Ces transformations s’inscrivent dans une tentative des institutions financières de « rationaliser » leurs opérations, ce qui est une belle manière de dire qu’elles réduisent les dépenses liées aux immeubles et au personnel, en fermant de nombreux bureaux et en abolissant de nombreux postes, afin d’accroître leur rentabilité. Bien sûr, les profits résultant de ces économies aboutissent principalement dans les poches de la haute direction et des actionnaires des banques, et aussi dans les poches des corporations informatiques et des consultants certainement impliqués, de près ou de loin, dans la conception et l’entretien des systèmes informatiques des banques. Pour leur part, les clients n’ont pas vu, d’un côté, une augmentation correspondante des intérêts reçus pour l’argent déposé ou placé dans ces banques, et n’ont pas vu, de l’autre, une diminution correspondante des intérêts exigés pour des prêts.

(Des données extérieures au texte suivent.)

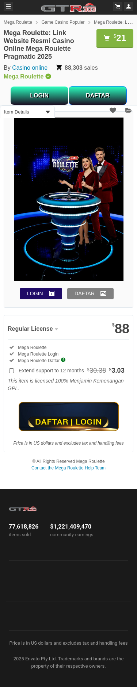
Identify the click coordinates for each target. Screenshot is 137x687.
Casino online (29, 68)
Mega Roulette (18, 22)
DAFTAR (98, 95)
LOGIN (39, 95)
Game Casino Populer (63, 22)
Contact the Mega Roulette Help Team (68, 468)
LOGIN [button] (35, 293)
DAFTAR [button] (85, 293)
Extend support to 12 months (72, 370)
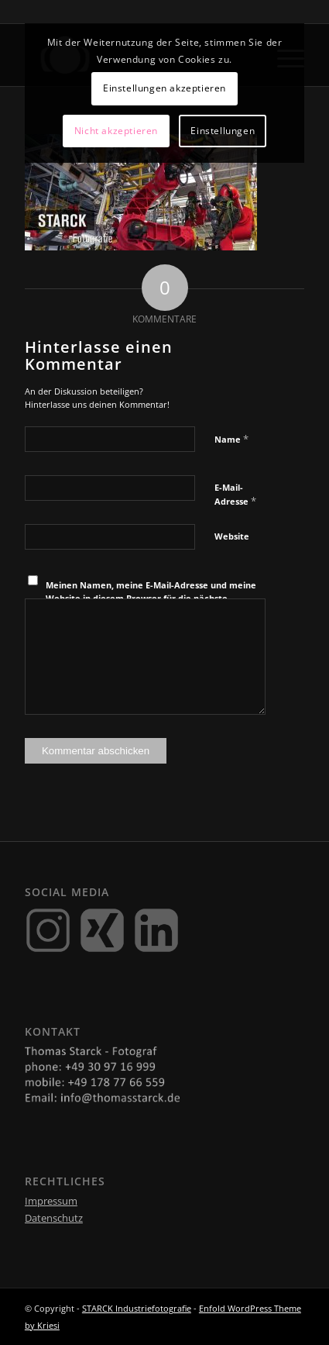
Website (231, 536)
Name (231, 439)
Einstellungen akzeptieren (164, 88)
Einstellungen (222, 130)
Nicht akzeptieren (116, 130)
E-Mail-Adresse (235, 494)
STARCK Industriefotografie (136, 1308)
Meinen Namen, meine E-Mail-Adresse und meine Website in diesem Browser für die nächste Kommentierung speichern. (151, 597)
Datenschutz (54, 1218)
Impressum (51, 1201)
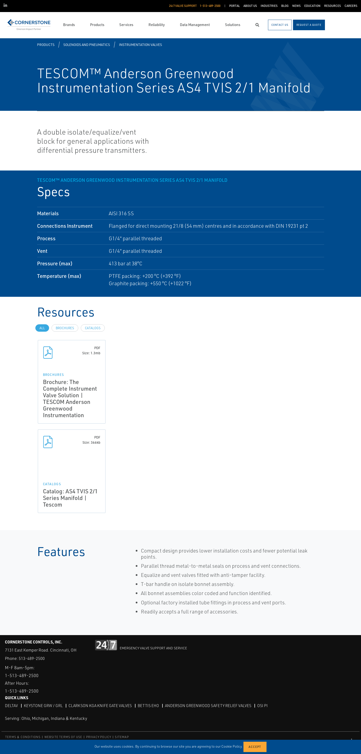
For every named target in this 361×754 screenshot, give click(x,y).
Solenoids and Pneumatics (86, 45)
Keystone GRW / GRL (43, 705)
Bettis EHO (148, 705)
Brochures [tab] (65, 328)
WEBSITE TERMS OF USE (63, 737)
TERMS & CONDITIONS (23, 737)
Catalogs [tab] (93, 328)
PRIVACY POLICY (98, 737)
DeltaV (11, 705)
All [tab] (42, 328)
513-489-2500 (32, 658)
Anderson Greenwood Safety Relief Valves (208, 705)
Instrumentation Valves (140, 45)
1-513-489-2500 (22, 675)
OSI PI (262, 705)
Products (45, 45)
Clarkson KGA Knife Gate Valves (100, 705)
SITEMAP (122, 737)
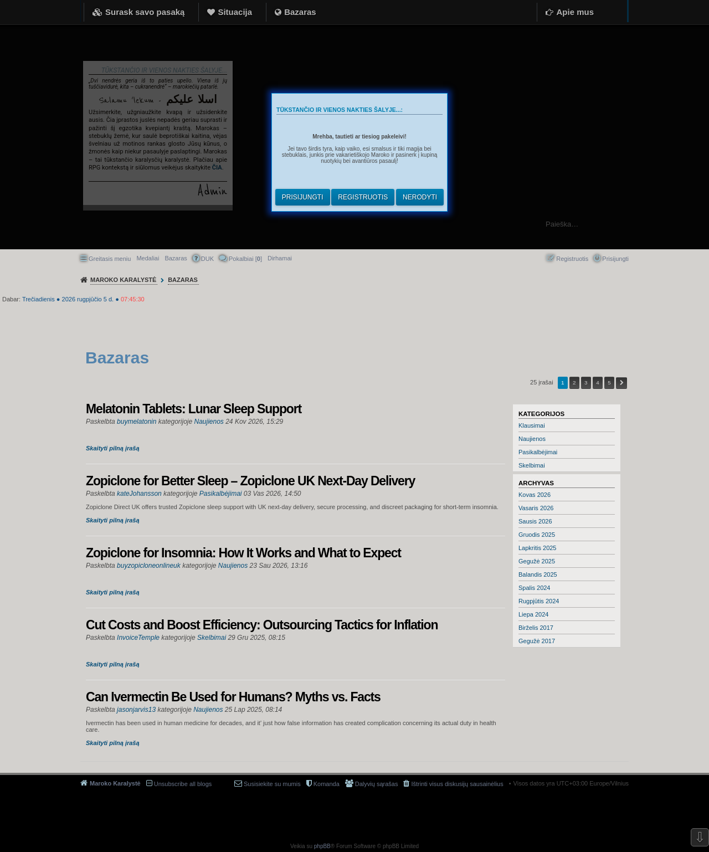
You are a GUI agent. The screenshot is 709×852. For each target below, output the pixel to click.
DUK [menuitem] (207, 258)
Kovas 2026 (534, 494)
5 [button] (609, 382)
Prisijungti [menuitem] (615, 258)
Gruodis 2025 (536, 534)
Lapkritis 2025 (537, 548)
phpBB (322, 846)
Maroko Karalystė (115, 783)
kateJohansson (139, 493)
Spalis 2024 (534, 587)
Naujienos (532, 438)
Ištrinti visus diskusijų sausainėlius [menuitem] (457, 784)
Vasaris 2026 (535, 508)
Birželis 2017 (535, 627)
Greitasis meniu (110, 258)
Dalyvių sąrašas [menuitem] (376, 784)
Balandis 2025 (537, 574)
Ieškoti (694, 224)
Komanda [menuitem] (327, 784)
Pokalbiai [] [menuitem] (245, 258)
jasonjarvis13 (136, 710)
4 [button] (597, 382)
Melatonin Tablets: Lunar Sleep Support (193, 409)
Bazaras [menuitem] (176, 258)
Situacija (235, 12)
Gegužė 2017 (536, 641)
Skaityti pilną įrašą (113, 448)
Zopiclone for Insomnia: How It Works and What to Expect (243, 553)
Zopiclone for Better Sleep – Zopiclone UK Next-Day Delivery (250, 481)
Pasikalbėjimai (537, 452)
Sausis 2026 (535, 521)
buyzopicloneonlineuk (149, 565)
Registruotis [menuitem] (572, 258)
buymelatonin (136, 421)
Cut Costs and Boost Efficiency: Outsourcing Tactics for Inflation (262, 625)
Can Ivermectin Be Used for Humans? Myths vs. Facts (233, 697)
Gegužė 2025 (536, 561)
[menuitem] (280, 258)
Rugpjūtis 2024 (538, 601)
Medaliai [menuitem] (147, 258)
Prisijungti (302, 197)
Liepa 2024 (533, 614)
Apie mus (575, 12)
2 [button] (574, 382)
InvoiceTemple (138, 637)
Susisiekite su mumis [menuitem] (272, 784)
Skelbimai (531, 465)
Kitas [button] (621, 383)
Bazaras (300, 12)
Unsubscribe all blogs (183, 784)
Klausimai (531, 425)
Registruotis (363, 197)
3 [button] (586, 382)
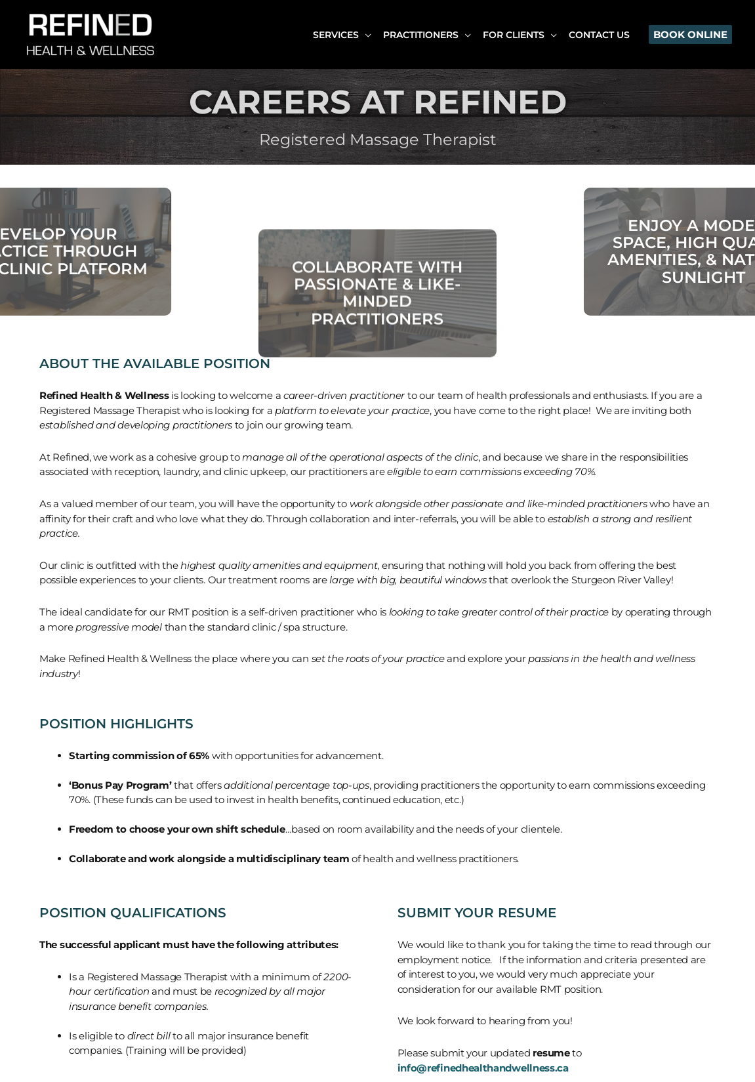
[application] (365, 35)
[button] (690, 34)
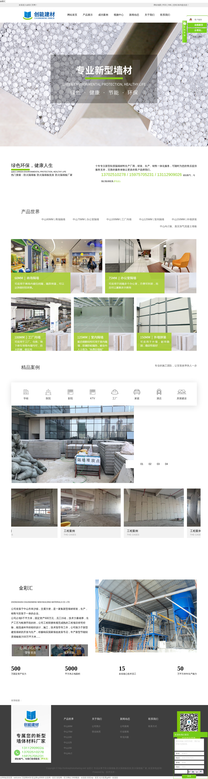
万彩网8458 (26, 778)
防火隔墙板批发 (45, 175)
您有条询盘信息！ (181, 5)
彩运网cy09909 (38, 778)
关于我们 (150, 14)
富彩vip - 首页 (93, 778)
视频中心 (119, 14)
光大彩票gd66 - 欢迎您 (108, 778)
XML (170, 5)
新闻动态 (134, 14)
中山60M (68, 726)
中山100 (68, 737)
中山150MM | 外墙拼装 (184, 219)
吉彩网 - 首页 (50, 778)
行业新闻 (124, 731)
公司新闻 (124, 726)
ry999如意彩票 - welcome (10, 778)
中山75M (68, 731)
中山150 (68, 748)
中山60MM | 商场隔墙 (53, 219)
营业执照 (96, 731)
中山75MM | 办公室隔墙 (86, 219)
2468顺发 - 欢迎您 (79, 778)
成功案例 (103, 14)
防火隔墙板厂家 (63, 175)
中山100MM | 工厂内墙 (119, 219)
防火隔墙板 (30, 175)
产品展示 (88, 14)
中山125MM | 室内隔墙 (151, 219)
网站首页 (72, 14)
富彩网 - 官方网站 (63, 778)
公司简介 (96, 726)
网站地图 (157, 5)
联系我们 (165, 14)
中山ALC (68, 753)
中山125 (68, 742)
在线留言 (198, 25)
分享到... (198, 30)
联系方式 (152, 726)
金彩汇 (3, 1)
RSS (165, 5)
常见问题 (124, 737)
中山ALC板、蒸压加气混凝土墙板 (178, 226)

Ils n’ont pas davantage vu diminuer les frais de gestion et de service.

Ainsi, la « transformation numérique » des services financiers offerts aux particuliers n’est pas simplement une affaire de progrès technologique. Elle s’inscrit dans les efforts systématiques des institutions financières d’accroître les profits démesurément grands qu’elles font en spéculant avec l’argent que nous déposons et plaçons, en nous saignant grâce à de l’argent qu’elles créent spécialement pour nous le prêter, et en réduisant de manière importante le nombre de leurs employés, pour les remplacer par des machines, par des systèmes informatiques de plus en plus complexes, et par des experts ou des sous-traitants spécialisés en informatique et en cybersécurité, lesquels ne sont pas toujours à la hauteur de leurs responsabilités, sont parfois déclassés par les pirates informatiques et sont même à l’origine d’importantes failles de sécurité à cause de la collecte de données systématique faite par les logiciels ou les outils informatiques qu’ils fournissent ou développent. C’est donc la décision d’ordre économique prise par les banques qui est à l’origine de toutes les occasions que nous avons de nous faire pirater notre compte bancaire, de nous faire voler nos données confidentielles et de nous faire usurper notre identité. S’il est vrai que cette décision a forcément des implications technologiques sans lesquelles nous ne serions pas autant exposés aux fraudes et à l’usurpation d’identité, la décision elle-même n’est pas simplement technologique et s’explique ultimement par l’avidité des banques et de leurs actionnaires.

Faisons le point. La « transformation numérique » s’inscrit dans un long processus de « rationalisation » des services financiers, qu’on s’efforce de nous vendre sous prétexte de commodité, mais qui consiste essentiellement à trouver toutes sortes de manières plus efficaces de saigner la populace à laquelle nous appartenons presque tous, pour engraisser les directeurs et les actionnaires des banques, déjà démesurément ou scandaleusement riches, alors que nous sommes de plus en plus en nombreux à tirer le diable par la queue. En fait, l’automatisation des services financiers est aussi commode pour les pirates informatiques qui peuvent plus facilement faire des fraudes et usurper notre identité, en prenant moins de risques et en ayant moins chances de faire l’objet d’une enquête sérieuse, les forces policières étant à ce qu’on dit dépassées par la situation en raison d’un manque criant d’effectifs détenant l’expertise informatique nécessaire, ou ayant mieux à faire que de protéger de la fraude les manants que nous sommes.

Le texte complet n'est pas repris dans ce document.